Building construction accounts for roughly 36% of global energy consumption and emits
about 39% of CO2 from energy use [9]. Consequently, there is a growing push to adopt
sustainable construction methods and utilize materials with low embodied energy [10]. As
buildings stand as major contributors to CO2 emissions, the focus is shifting towards timber
as a building material choice. Timber is renewable, stores carbon, and boasts low embodied
carbon from production [11]. However, while high-rise timber frames represent a significant
step in integrating timber at a larger scale, their connections often rely on steel, contributing
to increased embodied carbon.
This thesis explores the resurgence of interest in wood-to-wood connections as a response
to sustainability imperatives in modern construction. It examines the historical significance of
timber joinery, the current state of sustainable construction, and the potential of engineered
timber products in reducing carbon emissions. Furthermore, the thesis investigates modern
innovations in timber connections, focusing on the development of ductile and eco-friendly
alternatives to steel fasteners. Through theoretical frameworks, experimental studies, and
structural validations, this research aims to understand the impact of implementing timber
dry joints on the embodied carbon of high-rise timber building frames.

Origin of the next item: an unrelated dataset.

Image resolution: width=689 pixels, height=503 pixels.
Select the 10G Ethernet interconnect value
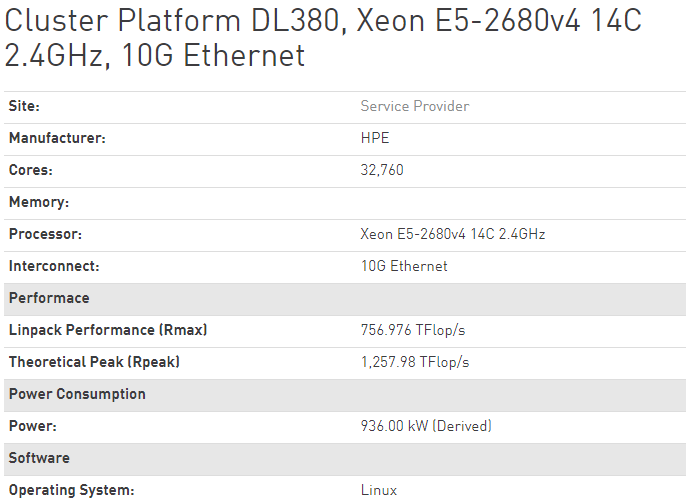pos(404,266)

Results reveal that while timber dry joints offer potential in reducing embodied carbon,
their effectiveness varies. While they can reduce the need for steel fasteners, their impact
on lowering embodied carbon is limited. Conversely, the integration of continuous beams
and multiple-span floor systems proves to significantly reduce embodied carbon in timber
building frames.
Overall, the findings underscore the importance of holistic approaches in optimizing timber
building frames for sustainability, highlighting the potential of innovative design strategies in
achieving carbon reduction goals.